**** Given passage

Electing the President 2016: Time for a Change?

Author: Robert Schmuhl ’70

Editor’s note: Head of state, chief diplomat, commander-in-chief, guardian of the economy – Americans are fixing to elect another president, so we asked Notre Dame’s in-house pundit to put the moment, the issues, the candidates and the choices in context and perspective. Bob Schmuhl’s commentary on American politics and journalism frequently appears in major print and broadcast outlets in the U.S. and abroad. His exclusive commentary on the 2016 presidential election will run on magazine.nd.edu every two weeks.


While the seemingly unavoidable sound and fury of White House candidates provides daily, if not hourly, storylines for the media, larger historical forces also animate this year’s presidential campaign — and create their own drama.

It is, of course, impossible to use the past to predict the future, but electoral trends can often provide context for understanding the present. Even in an unconventional political time, a few guideposts might help orient voters to the terrain ahead during the next few months.

Illustration by Anthony Freda

By almost any measure, 2016 should be a change election rather than one of continuity.

After Dwight Eisenhower served two terms as president, from 1953 to 1961, the Republican and Democratic parties have swapped the presidency with amazing regularity. The White House has bounced back and forth eight times since Harry Truman left the Oval Office. Ronald Reagan’s two terms and George H.W. Bush’s one encompassed a dozen years of Republican control (between 1981 and 1993), the longest stretch of one party’s dominance in over six decades.

********
**** Dataset content

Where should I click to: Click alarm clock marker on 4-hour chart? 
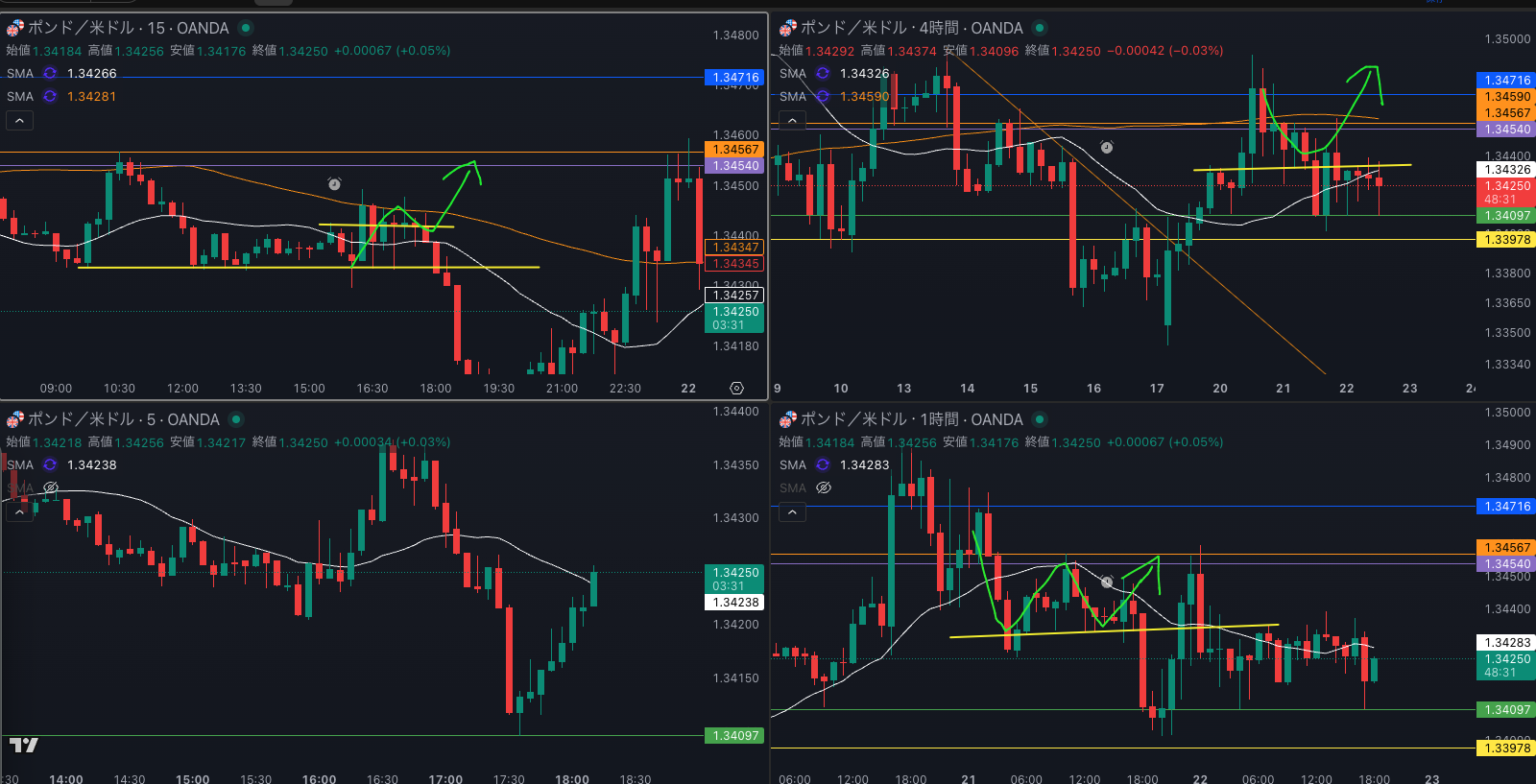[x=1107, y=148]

********

§ Exercise tasks
a – According to the election commentary, why should 2016 be a change election rather than one of continuity?
b – Extend the commentary on the 2016 presidential election, starting after its last sentence.

§ Per-task outputs
a – Since Eisenhower's two terms ended in 1961, the Republican and Democratic parties have swapped the presidency with striking regularity, trading the White House eight times since Truman left office. Even the longest stretch of one party's control in over six decades, the twelve years under Reagan and George H.W. Bush, did not go beyond three terms.

b –
Indeed, in the 16 elections during the period beginning with 1952, we’ve had eight change elections and eight for continuity. Come November that tie will be broken.

Interestingly, since the senior Bush lost to Bill Clinton in the change election of 1992, something of a presidential pattern has emerged. Three two-termers (Clinton, George W. Bush and Barack Obama) have occupied 1600 Pennsylvania Avenue — a Democrat, a Republican and a Democrat.

The only other time we’ve had three successive two-term presidents occurred as the American republic began — between 1801 and 1825, with Thomas Jefferson, James Madison and James Monroe. In that case, however, the trio represented the same political party over a full quarter-century.

The impulse for change derives from several sources, including the electoral urge to try someone from the other party in the White House. Another significant factor is the general mood of the public, especially how citizens perceive the state of the country.

If you consult every NBC News/Wall Street Journal poll or each of the CBS News/New York Times polls from Obama’s first months in office until today, you will not find a single occasion when a majority of respondents regarded America as heading in the right direction. Indeed, during this nearly eight-year funk, as few as 14 percent thought the country was going the right way — and as many as 78 percent at the same time, in October 2013, considered the United States headed on the wrong course.

Recent surveys in this category aren’t particularly rosy either. The NBC News/Wall Street Journal survey taken in late June counted 21 percent who think the country is headed in the right direction and 71 percent who say America is on the wrong track. Some 56 percent in an ABC News/Washington Post poll released June 26 supported “a new direction” for the next president. Such numbers usually spell change for the party in charge of the White House.

Ever since 1976, the American electorate has shown a strong favoritism to political figures who identify themselves as Washington outsiders. Said another way, insiders are on the outs.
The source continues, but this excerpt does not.